Let’s face it, if you are eating a salad (again) and your son is across the table chowing down on spinach and cheese ravioli coated in real parmigiano and a schmutz of butter…you are secretly hoping he doesn’t finish so you can have just a little, just a taste…
So I am very much looking for more dishes we can eat together and that don’t tempt me into carbohydrate sin while I am trying to work on those troglodytes, I mean, triglycerides that my doctor says I need to reduce. And really, I want to reduce the number of dishes I prepare and have to wash up after!
My son and I both like fish and there’s nothing easier on “Wild-Caught Wednesdays” (he is determined to have an established pattern for each dinner of the week, which is kind of scary) than a bit of flounder filet. I call these flat white filets “entry-level fish” since they are so mild that most everyone likes them. “Inoffensive” is perhaps not a ringing endorsement for any fish dish, but if you are someone who has fussy kids this is a good place to start. We usually have them coated in flour or crumbs and pan-fried, but this was a welcome change and required almost no prep which is great as we don’t get home from activities until about 6 pm and are ravenous.
We had them with broiled asparagus; you can do them together by rubbing the asparagus in olive oil and putting them on an oven tray with a rack or a rimmed oven dish for exactly the same amount of time as the fish, then sprinkling with salt. I had a bit of rice already made, so just heated that up on the stove for the boy while the broiling was going on. Success!
Lemon Flounder Filets (factor in 30 minutes to marinate, if you have the time)

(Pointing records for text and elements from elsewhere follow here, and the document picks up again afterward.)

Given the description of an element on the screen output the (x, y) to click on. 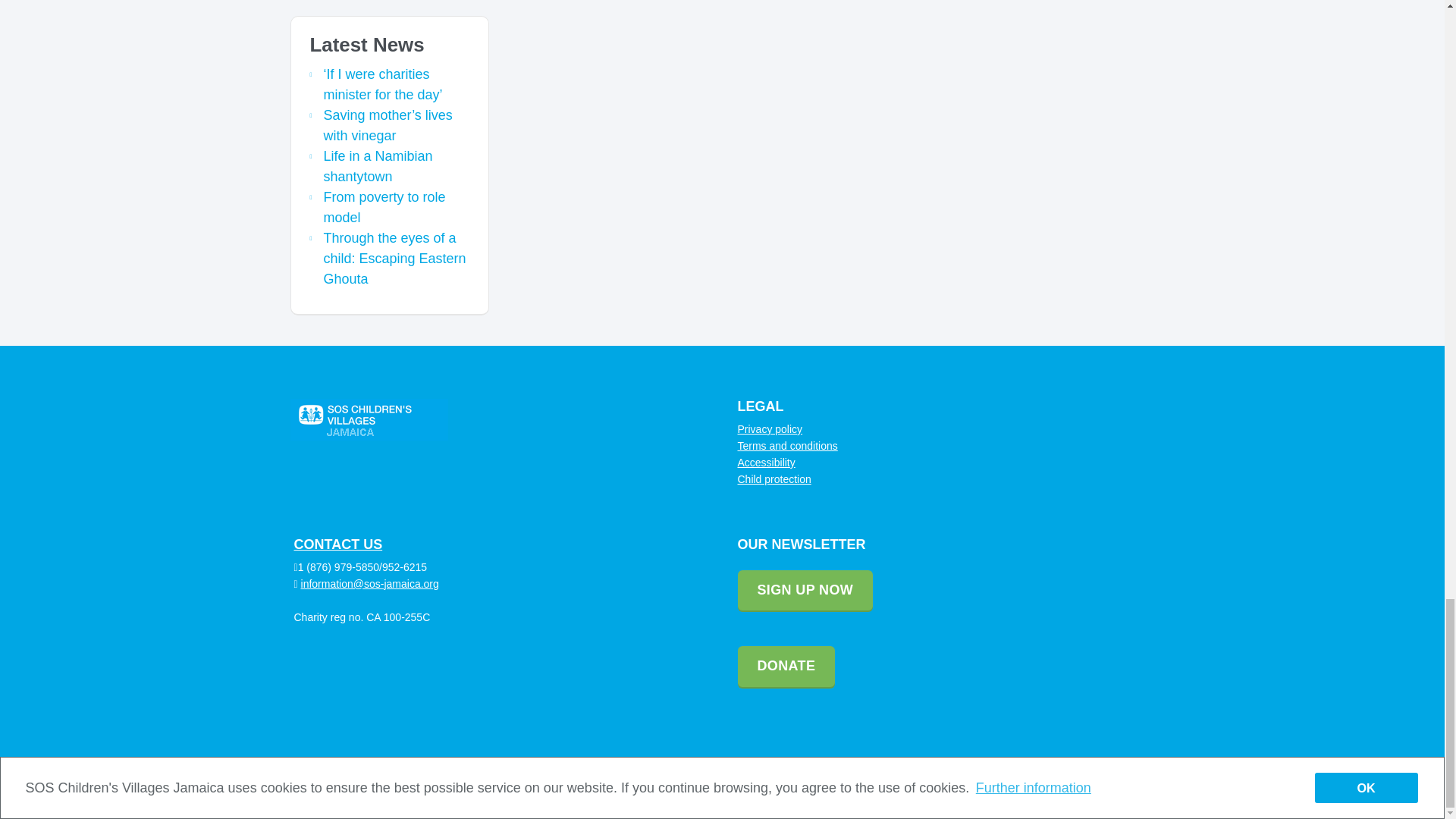
Home (961, 787)
Child protection (773, 479)
From poverty to role model (384, 207)
Terms and conditions (786, 445)
Press office (1023, 787)
SIGN UP NOW (804, 590)
Privacy policy (769, 428)
Accessibility (765, 462)
DONATE (785, 667)
CONTACT US (338, 544)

3-4 flounder filets (or other white flat fish, such as tilapia)
1 Tbs olive oil
1 Tbs fresh squeezed lemon juice
1 tsp Adobo powder
1 pinch salt per filet
1 grating pepper per filet
1 tsp chopped cilantro or flat-leaf parsley
optional: shavings of butter
Pat fish dry. Whisk together lemon and olive oil until emulsified and pour over filets. Refrigerate for anywhere up to 30 minutes.
Preheat oven to broil.
Sprinkle Adobo, salt, and pepper to both sides of fish. Lay on an oven tray with rack. Broil for 8-10 minutes (do not turn over) until all translucence is gone. Carefully lift onto individual serving plates (preferably warmed) and sprinkle with cilantro or parsley and serve topped with a bit of butter, if desired.